To say that aash is merely a soup would be underselling it – this hearty staple of Persian cuisine is much more than that. Always herb-based, there are many varieties: some with meat, some without, some with barley, rice, tomato or pomegranate molasses… all equally delicious. Aash is the best comfort food on a cold day, and virtuous enough to be the perfect meal all year round. This is my Western version, but it is still every bit as delicious.
- olive oil (for frying)
- 2 large white onions (finely chopped)
- 100 grams flatleaf parsley (finely chopped)
- 100 grams fresh coriander (finely chopped)
- 5 large cloves of garlic (crushed)
- 3 teaspoons unsweetened tamarind paste
- 2 teaspoons paprika
- 3 tablespoons tomato puree
- 75 grams butter
- 1 heaped tablespoon plain flour
- 1 litre vegetable stock
- 1 litre cold water
- 100 grams basmati rice
- 100 grams uncooked puy lentils
- Maldon salt flakes
- freshly ground black pepper
- about 30 grams of fresh dill (finely chopped)
- 1 bunch of spring onions (thinly sliced)
Rice and Vegetable Aash with Puy Lentils is a guest recipe by Sabrina Ghayour so we are not able to answer questions regarding this recipe
- Place a large saucepan over a medium heat. Pour in enough olive oil to coat the base of the pan. Add the onion and cook for a few minutes until softened and translucent, without browning.
- Add the fresh herbs and cook them down for a few minutes until they are completely wilted and resemble cooked spinach. Stir in the garlic and cook for a few more minutes until soft and translucent without browning.
- Mix the tamarind, paprika, tomato puree and butter into the pan, stir everything together well, then add the flour and mix well. Fry for a few minutes, then pour in the stock and the cold water, and season with a generous amount of salt and pepper.

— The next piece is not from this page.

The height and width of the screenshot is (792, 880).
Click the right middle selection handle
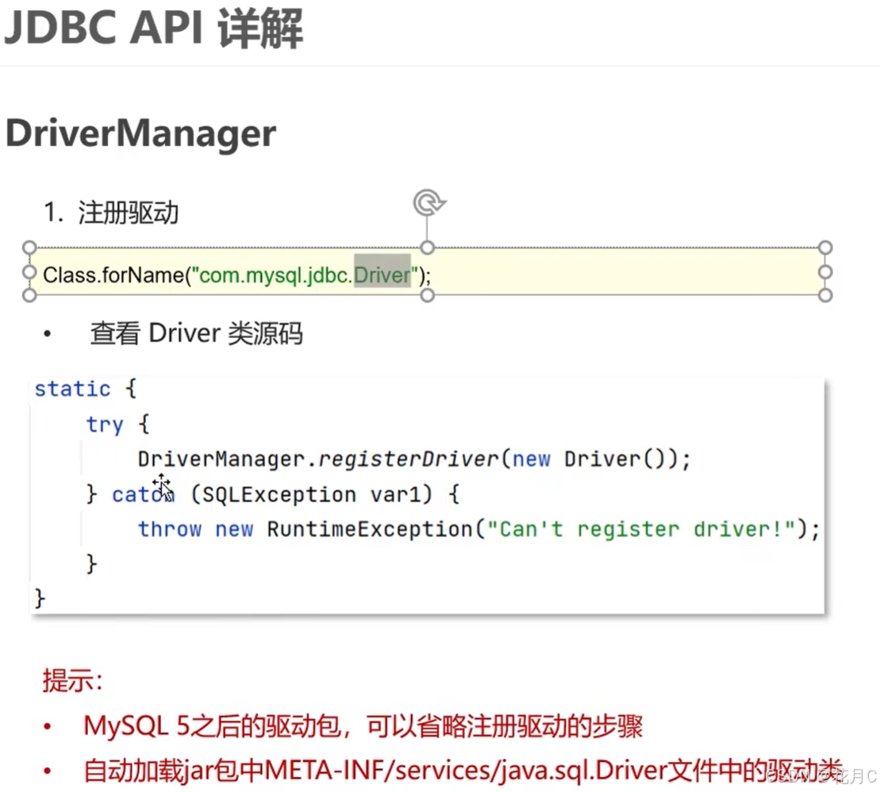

- Bring the contents of the saucepan to a rolling boil, then stir in the rice and puy lentils. Reduce the heat and simmer, without a lid, for 25–30 minutes, or until the rice and lentils are cooked. If the soup seems too thick, add boiling water (up to 300ml), a little at a time, until you reach your desired consistency. Taste and adjust the seasoning as desired, then serve immediately (it will continue to absorb more liquid if left to sit), with the dill and sliced spring onions scattered on top.